Quelques difficultés…

Quand on aborde le chapitre difficultés avec « l’avocat des bébés », il évoque celui des moyens financiers, car il faut bien qu’il appelle chacune de ses patientes pour leur rappeler les rendez-vous. Ce qui n’est pas toujours facile au regard du coût de la communication. S’il y a une chose qui tient aussi à cœur le maïeuticien, c’est surtout que ses collègues partagent les mêmes convictions que lui. « Il faut que les collaborateurs aussi partagent vos convictions. S’ils ne sont pas au même niveau de compréhension que vous, si vous n’êtes pas là, ils font le travail, mais pas comme si vous étiez là », déplore-t-il. A cela, M. Ouaré ajoute le manque de matériel de projection, qui pourtant est nécessaire pour mieux faire passer son message sur l’allaitement maternel exclusif, la mise au sein précoce ou encore la nutrition de la mère allaitante.

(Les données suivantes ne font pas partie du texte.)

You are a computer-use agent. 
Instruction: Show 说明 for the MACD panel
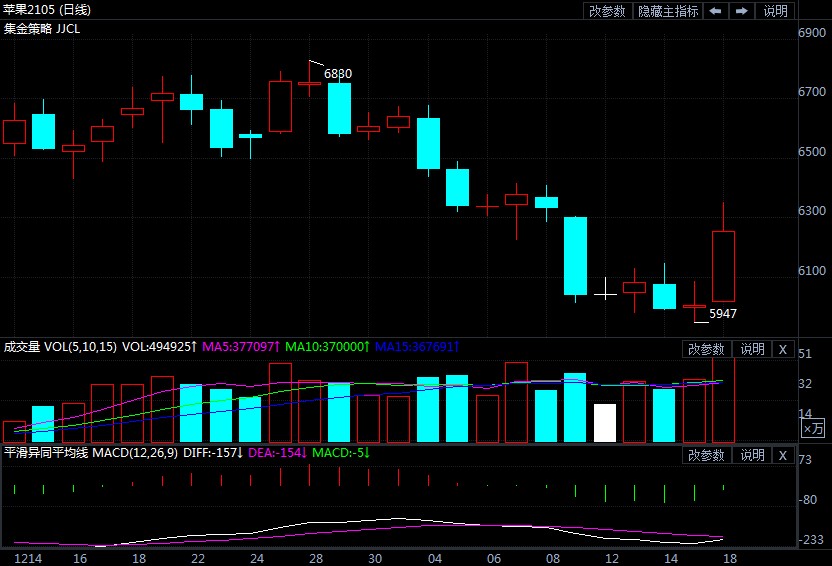[752, 455]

Ces difficultés pourtant n’altèrent pas son engagement à œuvrer pour le bien-être des bébés. Il laisse entendre volontiers que, pour être utile à sa communauté, il faut faire ce que l’on peut, avec le peu qu’on a. Son souhait, c’est de mettre sur pied, un centre de formation sur la santé nutritionnelle des enfants, afin que dans les années à venir, il ne soit plus question de promouvoir l’allaitement maternel exclusif, parce que la pratique sera rentrée dans les habitudes.